### PROBLEM TO SOLVE
Set out exactly, and with nothing added, the line containing "Instruction: Click the scrollbar" and every line after it through the final line of the data.

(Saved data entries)
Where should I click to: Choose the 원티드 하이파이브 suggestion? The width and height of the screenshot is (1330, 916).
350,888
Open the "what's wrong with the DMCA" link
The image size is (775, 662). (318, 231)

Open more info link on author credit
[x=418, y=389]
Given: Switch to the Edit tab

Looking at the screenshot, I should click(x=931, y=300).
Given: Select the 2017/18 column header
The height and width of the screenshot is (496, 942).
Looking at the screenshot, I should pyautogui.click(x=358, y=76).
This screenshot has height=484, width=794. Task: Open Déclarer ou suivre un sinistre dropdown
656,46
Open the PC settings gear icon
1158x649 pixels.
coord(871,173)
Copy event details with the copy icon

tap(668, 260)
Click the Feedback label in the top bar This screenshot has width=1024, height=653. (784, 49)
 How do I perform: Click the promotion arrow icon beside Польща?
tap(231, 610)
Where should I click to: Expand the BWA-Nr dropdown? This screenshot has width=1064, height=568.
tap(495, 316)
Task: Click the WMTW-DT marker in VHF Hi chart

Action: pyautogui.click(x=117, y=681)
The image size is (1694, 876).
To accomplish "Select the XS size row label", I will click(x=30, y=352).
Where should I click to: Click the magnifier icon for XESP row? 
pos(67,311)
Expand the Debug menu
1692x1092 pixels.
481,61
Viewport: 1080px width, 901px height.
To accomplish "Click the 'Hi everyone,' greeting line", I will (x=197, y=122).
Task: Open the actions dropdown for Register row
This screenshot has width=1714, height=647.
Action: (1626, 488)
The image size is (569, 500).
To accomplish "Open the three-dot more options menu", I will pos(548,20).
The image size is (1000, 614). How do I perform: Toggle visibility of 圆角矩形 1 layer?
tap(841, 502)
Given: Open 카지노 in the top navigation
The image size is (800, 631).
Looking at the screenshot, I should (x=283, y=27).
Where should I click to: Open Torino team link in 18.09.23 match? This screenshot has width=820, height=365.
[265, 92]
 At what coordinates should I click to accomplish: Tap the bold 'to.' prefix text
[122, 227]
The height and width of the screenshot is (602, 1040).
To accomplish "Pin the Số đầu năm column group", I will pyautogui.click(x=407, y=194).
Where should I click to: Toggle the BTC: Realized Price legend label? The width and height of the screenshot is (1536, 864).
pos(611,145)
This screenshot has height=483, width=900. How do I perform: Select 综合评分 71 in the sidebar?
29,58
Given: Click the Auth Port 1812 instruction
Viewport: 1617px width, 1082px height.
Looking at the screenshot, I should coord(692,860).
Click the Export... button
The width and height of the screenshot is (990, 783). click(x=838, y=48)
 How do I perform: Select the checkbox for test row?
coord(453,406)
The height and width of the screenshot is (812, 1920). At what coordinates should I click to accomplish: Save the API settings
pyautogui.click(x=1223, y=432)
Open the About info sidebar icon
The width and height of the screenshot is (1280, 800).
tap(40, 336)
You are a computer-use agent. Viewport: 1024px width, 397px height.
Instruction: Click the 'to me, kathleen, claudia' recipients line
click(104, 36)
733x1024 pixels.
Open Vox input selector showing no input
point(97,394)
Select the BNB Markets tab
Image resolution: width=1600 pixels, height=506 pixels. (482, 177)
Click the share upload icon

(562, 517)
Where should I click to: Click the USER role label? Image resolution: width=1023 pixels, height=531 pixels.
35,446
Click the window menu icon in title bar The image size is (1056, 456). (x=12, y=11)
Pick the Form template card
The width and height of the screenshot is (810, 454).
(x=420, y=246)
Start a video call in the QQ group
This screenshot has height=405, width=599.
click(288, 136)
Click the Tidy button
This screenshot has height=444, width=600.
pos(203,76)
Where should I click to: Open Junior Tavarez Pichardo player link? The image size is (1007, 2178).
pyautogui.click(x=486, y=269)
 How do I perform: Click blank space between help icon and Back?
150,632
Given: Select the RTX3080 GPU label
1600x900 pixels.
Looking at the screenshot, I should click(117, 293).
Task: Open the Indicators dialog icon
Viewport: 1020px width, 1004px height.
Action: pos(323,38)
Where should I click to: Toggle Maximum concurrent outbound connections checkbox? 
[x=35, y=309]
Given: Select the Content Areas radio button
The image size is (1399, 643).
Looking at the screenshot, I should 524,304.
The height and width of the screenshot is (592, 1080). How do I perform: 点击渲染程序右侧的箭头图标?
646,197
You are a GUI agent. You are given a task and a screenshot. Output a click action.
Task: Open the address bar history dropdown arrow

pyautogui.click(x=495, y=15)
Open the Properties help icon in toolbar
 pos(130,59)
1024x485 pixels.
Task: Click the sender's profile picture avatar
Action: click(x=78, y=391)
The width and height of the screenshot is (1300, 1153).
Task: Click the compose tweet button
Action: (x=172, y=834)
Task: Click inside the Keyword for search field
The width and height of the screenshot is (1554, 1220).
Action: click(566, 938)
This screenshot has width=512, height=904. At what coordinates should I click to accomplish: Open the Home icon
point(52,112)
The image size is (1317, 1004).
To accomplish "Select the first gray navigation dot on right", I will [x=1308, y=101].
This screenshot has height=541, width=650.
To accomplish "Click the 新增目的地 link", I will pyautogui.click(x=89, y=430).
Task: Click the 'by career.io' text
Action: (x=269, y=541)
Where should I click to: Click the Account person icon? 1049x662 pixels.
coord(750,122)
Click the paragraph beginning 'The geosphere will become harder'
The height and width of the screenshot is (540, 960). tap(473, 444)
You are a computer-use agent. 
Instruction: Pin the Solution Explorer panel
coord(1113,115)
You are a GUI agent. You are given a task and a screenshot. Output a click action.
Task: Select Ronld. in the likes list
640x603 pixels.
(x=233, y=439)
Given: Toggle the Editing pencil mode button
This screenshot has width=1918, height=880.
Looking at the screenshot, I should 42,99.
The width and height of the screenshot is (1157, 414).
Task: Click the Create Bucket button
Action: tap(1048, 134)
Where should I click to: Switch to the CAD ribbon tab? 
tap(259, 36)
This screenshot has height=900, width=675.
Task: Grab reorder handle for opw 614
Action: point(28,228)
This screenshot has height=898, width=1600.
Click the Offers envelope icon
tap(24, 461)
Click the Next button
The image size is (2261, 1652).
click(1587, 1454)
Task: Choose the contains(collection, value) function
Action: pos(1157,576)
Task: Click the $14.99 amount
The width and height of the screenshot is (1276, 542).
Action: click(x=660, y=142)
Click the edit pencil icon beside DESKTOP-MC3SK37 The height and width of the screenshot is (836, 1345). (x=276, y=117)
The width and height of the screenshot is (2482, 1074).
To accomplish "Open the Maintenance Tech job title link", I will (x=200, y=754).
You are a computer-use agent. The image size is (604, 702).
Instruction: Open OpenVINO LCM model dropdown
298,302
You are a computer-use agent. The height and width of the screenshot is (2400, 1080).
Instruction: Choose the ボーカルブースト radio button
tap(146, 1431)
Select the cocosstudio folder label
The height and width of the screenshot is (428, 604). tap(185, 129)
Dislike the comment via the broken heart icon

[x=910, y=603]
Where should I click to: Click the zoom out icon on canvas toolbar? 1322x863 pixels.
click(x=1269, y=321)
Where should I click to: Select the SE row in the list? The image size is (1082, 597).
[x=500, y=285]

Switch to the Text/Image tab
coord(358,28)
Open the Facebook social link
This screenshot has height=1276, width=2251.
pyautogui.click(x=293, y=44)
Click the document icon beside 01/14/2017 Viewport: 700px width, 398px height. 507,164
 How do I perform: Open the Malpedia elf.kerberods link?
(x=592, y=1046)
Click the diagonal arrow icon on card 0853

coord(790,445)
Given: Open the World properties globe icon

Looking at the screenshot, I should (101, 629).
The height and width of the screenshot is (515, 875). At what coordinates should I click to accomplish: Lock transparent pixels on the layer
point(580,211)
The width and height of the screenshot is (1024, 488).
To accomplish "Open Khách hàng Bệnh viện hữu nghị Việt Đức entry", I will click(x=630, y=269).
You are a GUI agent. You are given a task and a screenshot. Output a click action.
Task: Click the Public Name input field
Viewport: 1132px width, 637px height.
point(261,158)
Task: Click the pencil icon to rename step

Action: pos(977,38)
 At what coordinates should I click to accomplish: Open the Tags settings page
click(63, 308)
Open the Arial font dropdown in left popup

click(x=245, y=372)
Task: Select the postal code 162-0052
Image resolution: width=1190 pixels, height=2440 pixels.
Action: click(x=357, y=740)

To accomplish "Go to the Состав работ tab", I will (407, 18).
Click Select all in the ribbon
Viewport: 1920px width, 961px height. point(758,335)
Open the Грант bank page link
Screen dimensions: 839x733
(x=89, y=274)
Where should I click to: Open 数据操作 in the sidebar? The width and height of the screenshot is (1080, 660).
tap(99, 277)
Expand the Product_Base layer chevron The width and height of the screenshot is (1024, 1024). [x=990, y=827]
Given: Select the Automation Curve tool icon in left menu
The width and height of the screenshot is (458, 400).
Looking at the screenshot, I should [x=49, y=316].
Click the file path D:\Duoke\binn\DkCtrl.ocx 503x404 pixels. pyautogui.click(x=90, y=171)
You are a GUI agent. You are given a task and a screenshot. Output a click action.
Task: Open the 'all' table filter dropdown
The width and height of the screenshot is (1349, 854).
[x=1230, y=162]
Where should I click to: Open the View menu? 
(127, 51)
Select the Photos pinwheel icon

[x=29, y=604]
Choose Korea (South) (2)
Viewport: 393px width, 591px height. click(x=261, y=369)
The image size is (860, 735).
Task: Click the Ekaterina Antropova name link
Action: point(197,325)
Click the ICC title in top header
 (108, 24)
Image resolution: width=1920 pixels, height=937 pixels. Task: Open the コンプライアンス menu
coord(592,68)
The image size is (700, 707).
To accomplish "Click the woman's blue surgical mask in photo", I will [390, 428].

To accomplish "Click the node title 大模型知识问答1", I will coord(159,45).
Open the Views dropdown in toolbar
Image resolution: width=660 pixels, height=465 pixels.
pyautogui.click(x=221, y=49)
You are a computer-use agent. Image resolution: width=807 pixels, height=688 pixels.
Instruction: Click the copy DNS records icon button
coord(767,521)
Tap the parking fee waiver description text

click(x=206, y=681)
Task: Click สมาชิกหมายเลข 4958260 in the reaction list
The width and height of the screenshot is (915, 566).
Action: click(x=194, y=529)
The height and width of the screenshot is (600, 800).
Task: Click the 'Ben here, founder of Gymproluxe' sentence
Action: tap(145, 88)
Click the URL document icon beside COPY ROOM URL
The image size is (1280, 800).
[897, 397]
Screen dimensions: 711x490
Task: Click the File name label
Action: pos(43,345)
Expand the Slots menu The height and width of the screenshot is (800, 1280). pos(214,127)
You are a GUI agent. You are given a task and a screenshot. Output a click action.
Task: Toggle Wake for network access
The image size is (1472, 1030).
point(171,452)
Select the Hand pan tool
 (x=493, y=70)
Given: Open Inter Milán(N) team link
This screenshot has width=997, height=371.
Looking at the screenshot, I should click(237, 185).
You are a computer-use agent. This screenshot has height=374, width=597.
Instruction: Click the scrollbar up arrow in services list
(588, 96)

### REPLY
Instruction: Click the scrollbar up arrow in services list
(588, 96)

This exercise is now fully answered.